EXERCISE GOAL | Could you output every record again, exactly as given?

DATA TO PROCESS |
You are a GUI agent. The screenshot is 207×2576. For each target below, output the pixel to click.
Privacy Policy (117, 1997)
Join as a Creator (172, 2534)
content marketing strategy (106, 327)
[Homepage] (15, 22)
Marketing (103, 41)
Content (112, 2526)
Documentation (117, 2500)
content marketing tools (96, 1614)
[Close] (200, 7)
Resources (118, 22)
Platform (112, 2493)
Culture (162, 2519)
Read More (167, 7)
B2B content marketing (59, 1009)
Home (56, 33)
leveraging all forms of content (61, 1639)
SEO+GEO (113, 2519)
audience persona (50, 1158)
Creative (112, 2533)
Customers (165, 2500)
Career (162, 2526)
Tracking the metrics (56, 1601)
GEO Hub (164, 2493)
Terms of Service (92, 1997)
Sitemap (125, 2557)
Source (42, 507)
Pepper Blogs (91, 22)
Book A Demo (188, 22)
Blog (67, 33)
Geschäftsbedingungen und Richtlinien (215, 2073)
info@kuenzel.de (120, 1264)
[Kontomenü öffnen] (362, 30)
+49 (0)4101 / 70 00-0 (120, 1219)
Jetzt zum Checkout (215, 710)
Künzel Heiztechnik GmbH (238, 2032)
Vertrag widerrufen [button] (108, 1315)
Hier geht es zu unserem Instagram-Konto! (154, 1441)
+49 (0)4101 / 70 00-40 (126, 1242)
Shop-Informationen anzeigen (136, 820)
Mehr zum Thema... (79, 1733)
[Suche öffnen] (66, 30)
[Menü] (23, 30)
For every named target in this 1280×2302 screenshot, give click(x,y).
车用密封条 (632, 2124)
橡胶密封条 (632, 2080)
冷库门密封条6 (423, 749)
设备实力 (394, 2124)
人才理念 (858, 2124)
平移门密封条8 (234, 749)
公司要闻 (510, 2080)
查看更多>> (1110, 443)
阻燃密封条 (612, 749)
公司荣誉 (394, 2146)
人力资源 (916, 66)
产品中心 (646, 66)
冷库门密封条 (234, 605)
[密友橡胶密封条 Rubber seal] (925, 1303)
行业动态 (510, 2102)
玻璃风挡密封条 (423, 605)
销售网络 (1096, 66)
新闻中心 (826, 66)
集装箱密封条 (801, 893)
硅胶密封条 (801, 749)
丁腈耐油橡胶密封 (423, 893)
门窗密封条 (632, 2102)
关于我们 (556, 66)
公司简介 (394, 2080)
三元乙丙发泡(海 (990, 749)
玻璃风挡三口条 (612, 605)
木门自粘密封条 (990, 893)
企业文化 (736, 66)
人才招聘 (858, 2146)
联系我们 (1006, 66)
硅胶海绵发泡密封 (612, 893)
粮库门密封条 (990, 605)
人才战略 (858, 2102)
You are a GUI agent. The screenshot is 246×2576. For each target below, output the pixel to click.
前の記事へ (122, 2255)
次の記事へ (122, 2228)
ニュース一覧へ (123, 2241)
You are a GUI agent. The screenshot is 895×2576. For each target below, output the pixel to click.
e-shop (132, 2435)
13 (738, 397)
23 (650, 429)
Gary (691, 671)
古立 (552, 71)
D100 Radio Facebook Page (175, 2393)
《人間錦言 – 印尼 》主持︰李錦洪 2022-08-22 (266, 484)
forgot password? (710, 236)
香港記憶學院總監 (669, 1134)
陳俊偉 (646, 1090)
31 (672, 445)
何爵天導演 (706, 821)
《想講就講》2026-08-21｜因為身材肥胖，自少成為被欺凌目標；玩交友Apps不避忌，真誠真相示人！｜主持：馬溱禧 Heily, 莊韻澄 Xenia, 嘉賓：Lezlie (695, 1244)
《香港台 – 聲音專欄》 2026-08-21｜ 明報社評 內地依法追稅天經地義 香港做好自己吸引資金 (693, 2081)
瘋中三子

ANSWER FOR THIS EXERCISE |
You are a GUI agent. The screenshot is 207×2576. For each target below, output the pixel to click.
Privacy Policy (117, 1997)
Join as a Creator (172, 2534)
content marketing strategy (106, 327)
[Homepage] (15, 22)
Marketing (103, 41)
Content (112, 2526)
Documentation (117, 2500)
content marketing tools (96, 1614)
[Close] (200, 7)
Resources (118, 22)
Platform (112, 2493)
Culture (162, 2519)
Read More (167, 7)
B2B content marketing (59, 1009)
Home (56, 33)
leveraging all forms of content (61, 1639)
SEO+GEO (113, 2519)
audience persona (50, 1158)
Creative (112, 2533)
Customers (165, 2500)
Career (162, 2526)
Tracking the metrics (56, 1601)
GEO Hub (164, 2493)
Terms of Service (92, 1997)
Sitemap (125, 2557)
Source (42, 507)
Pepper Blogs (91, 22)
Book A Demo (188, 22)
Blog (67, 33)
Geschäftsbedingungen und Richtlinien (215, 2073)
info@kuenzel.de (120, 1264)
[Kontomenü öffnen] (362, 30)
+49 (0)4101 / 70 00-0 (120, 1219)
Jetzt zum Checkout (215, 710)
Künzel Heiztechnik GmbH (238, 2032)
Vertrag widerrufen [button] (108, 1315)
Hier geht es zu unserem Instagram-Konto! (154, 1441)
+49 (0)4101 / 70 00-40 (126, 1242)
Shop-Informationen anzeigen (136, 820)
Mehr zum Thema... (79, 1733)
[Suche öffnen] (66, 30)
[Menü] (23, 30)
For every named target in this 1280×2302 screenshot, give click(x,y).
车用密封条 (632, 2124)
橡胶密封条 (632, 2080)
冷库门密封条6 (423, 749)
设备实力 (394, 2124)
人才理念 (858, 2124)
平移门密封条8 (234, 749)
公司要闻 (510, 2080)
查看更多>> (1110, 443)
阻燃密封条 (612, 749)
公司荣誉 (394, 2146)
人力资源 (916, 66)
产品中心 (646, 66)
冷库门密封条 (234, 605)
[密友橡胶密封条 Rubber seal] (925, 1303)
行业动态 (510, 2102)
玻璃风挡密封条 (423, 605)
销售网络 (1096, 66)
新闻中心 (826, 66)
集装箱密封条 (801, 893)
硅胶密封条 (801, 749)
丁腈耐油橡胶密封 (423, 893)
门窗密封条 (632, 2102)
关于我们 (556, 66)
公司简介 (394, 2080)
三元乙丙发泡(海 (990, 749)
玻璃风挡三口条 (612, 605)
木门自粘密封条 (990, 893)
企业文化 (736, 66)
人才招聘 (858, 2146)
联系我们 (1006, 66)
硅胶海绵发泡密封 (612, 893)
粮库门密封条 (990, 605)
人才战略 (858, 2102)
You are a GUI agent. The screenshot is 246×2576. For each target below, output the pixel to click.
前の記事へ (122, 2255)
次の記事へ (122, 2228)
ニュース一覧へ (123, 2241)
You are a GUI agent. The screenshot is 895×2576. For each target below, output the pixel to click.
e-shop (132, 2435)
13 (738, 397)
23 (650, 429)
Gary (691, 671)
古立 (552, 71)
D100 Radio Facebook Page (175, 2393)
《人間錦言 – 印尼 》主持︰李錦洪 2022-08-22 (266, 484)
forgot password? (710, 236)
香港記憶學院總監 (669, 1134)
陳俊偉 (646, 1090)
31 (672, 445)
何爵天導演 (706, 821)
《想講就講》2026-08-21｜因為身材肥胖，自少成為被欺凌目標；玩交友Apps不避忌，真誠真相示人！｜主持：馬溱禧 Heily, 莊韻澄 Xenia, 嘉賓：Lezlie (695, 1244)
《香港台 – 聲音專欄》 2026-08-21｜ 明報社評 內地依法追稅天經地義 香港做好自己吸引資金 (693, 2081)
瘋中三子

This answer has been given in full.